Chemical methods for extracting the cuticles are detailed in Cleal and Zodrow (1989).
HETEROPHYLLOUS NATURE OF M. SCHEUCHZERI
M. scheuchzeri (Order Trigonocarpales Meyen, Satellite morphogenus Macroneuropteris) is deﬁned by gross morphology and epidermal characteristics (Cleal et al. 1990). The latter include large, irregularly shaped polygonal cells, 220 µm long and 60 µm wide on the adaxial surface, and somewhat smaller cells on the abaxial surface that also shows brachyparacytic stomata (two subsidiary cells); trichomes bases are present on both surfaces (Cleal and Zodrow 1989, text-ﬁg. 3; Cleal et al. 1990).
The frond is bipinnate and has a basal dichotomy (Laveine 1967; Laveine et al. 1977; Laveine and Brousmiche 1982; Laveine et al. 1998). A comprehensive proposal for the reconstruction of the plant M. scheuchzeri is forthcoming (pers. comm. J.-P. Laveine, February, 2003).

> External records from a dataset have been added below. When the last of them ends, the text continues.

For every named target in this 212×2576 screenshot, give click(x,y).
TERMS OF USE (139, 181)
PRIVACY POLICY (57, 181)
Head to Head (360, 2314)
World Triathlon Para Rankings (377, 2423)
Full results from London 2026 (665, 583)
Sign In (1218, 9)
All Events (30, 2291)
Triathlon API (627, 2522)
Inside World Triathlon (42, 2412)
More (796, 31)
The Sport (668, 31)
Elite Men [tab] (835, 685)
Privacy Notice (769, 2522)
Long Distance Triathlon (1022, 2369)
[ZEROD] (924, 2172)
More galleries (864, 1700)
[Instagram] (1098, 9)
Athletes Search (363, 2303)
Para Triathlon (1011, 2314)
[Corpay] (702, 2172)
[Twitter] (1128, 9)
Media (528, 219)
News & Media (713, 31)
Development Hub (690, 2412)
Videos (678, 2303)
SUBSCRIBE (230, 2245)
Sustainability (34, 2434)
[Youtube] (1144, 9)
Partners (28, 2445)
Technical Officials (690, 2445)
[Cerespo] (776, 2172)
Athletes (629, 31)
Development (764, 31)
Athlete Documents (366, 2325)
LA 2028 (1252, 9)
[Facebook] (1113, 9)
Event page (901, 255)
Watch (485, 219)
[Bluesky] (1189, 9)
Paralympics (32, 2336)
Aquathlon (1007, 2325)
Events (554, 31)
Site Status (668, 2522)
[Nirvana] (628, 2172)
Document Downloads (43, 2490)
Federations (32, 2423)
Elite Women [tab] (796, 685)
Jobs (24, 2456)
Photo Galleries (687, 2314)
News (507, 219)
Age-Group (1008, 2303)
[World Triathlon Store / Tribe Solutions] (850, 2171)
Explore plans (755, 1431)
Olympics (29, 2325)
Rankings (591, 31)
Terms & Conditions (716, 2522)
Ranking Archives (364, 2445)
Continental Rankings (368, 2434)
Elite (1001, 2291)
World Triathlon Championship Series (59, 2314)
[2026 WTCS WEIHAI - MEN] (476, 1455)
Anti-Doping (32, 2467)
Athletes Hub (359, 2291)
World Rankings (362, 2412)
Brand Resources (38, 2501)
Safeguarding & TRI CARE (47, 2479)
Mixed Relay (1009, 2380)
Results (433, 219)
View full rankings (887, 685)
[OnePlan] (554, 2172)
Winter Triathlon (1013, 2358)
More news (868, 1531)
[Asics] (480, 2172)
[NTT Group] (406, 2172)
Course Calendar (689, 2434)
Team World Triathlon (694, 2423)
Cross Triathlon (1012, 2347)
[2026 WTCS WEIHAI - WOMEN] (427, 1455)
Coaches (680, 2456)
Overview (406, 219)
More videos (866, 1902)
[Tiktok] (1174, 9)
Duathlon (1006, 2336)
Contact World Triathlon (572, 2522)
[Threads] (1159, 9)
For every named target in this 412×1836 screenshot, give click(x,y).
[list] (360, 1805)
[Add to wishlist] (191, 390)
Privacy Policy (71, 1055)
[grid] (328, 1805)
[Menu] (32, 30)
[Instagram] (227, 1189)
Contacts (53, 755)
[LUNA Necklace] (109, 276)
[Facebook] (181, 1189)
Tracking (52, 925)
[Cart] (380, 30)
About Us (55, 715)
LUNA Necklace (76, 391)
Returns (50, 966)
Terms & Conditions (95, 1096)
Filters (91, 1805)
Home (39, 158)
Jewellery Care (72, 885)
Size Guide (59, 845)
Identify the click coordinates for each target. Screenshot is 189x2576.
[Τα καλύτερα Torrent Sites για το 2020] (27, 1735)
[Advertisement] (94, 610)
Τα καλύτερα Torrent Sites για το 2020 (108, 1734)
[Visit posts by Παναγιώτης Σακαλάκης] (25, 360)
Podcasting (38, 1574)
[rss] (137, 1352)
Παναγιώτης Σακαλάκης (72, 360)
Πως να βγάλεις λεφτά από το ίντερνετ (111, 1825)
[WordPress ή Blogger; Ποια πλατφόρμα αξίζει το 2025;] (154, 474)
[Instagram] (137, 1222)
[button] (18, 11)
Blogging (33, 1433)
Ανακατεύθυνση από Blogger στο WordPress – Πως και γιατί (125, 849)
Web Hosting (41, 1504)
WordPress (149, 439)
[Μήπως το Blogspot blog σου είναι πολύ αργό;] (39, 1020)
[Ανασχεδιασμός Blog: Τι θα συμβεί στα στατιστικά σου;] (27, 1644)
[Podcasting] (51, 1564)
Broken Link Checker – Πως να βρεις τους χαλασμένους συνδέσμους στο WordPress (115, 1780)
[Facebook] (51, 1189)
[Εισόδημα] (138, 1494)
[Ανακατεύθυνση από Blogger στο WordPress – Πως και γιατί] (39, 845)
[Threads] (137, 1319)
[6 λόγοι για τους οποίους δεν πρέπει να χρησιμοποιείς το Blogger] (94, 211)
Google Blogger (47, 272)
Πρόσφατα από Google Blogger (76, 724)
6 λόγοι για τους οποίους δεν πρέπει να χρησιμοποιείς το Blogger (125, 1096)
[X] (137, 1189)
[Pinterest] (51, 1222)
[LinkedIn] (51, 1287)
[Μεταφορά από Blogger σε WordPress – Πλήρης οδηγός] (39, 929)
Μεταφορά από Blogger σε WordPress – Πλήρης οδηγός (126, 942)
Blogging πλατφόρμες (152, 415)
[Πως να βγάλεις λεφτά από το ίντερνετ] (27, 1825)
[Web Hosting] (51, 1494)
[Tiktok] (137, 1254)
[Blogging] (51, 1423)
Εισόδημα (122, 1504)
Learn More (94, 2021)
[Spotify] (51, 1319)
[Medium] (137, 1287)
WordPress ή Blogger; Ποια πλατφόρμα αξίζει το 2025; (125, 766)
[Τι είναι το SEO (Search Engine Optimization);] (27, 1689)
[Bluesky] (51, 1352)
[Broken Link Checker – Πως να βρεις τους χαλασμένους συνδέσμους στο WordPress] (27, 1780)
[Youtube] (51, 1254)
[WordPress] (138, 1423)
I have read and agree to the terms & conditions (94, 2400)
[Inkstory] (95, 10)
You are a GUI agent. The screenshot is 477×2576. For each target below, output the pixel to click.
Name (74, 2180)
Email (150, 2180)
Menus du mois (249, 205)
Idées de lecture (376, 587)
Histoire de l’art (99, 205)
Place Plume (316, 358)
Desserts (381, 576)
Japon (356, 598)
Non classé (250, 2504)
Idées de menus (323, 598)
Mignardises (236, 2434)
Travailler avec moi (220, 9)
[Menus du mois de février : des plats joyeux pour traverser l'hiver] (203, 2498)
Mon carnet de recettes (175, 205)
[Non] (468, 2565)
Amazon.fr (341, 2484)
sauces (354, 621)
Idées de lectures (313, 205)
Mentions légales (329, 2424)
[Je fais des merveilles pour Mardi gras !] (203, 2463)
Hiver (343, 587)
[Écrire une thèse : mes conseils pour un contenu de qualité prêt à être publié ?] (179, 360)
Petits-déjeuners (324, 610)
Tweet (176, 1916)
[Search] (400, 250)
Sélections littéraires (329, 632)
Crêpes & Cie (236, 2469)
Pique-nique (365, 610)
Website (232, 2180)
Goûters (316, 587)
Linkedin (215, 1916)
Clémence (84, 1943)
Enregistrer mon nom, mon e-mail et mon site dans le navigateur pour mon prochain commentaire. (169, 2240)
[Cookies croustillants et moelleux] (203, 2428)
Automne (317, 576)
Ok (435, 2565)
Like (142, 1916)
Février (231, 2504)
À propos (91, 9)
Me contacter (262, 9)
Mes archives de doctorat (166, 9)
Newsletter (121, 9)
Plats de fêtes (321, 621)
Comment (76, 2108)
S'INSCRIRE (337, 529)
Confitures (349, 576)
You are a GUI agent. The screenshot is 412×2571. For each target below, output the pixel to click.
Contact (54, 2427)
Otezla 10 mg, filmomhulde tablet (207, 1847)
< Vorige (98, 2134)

M. scheuchzeri is one of the very few azonal macrofossil plants in the Morien Group, as it ranges from the lowest strata at the Shoemaker Seam (Bolsovian) to the highest strata at the Point Aconi Seam (lower Cantabrian), see Bell (1938, Fig. 1). This is similar to the range in the Cantabrian in NW Spain (Wagner 1983, ﬁg. 4). This contrasts with the distribution of the species in the Late Carboniferous Period of West and Central Europe, where it ranges from the Duckmantian to the top of the Westphalian D as an index for the Stephanian (summary: Josten 1991). In general, the species has a global distribution over palaeoequatorial tropical, Late Carboniferous, coal forests, and spans a time interval conservatively estimated to be at least 15 Ma, or three Westphalian Stages.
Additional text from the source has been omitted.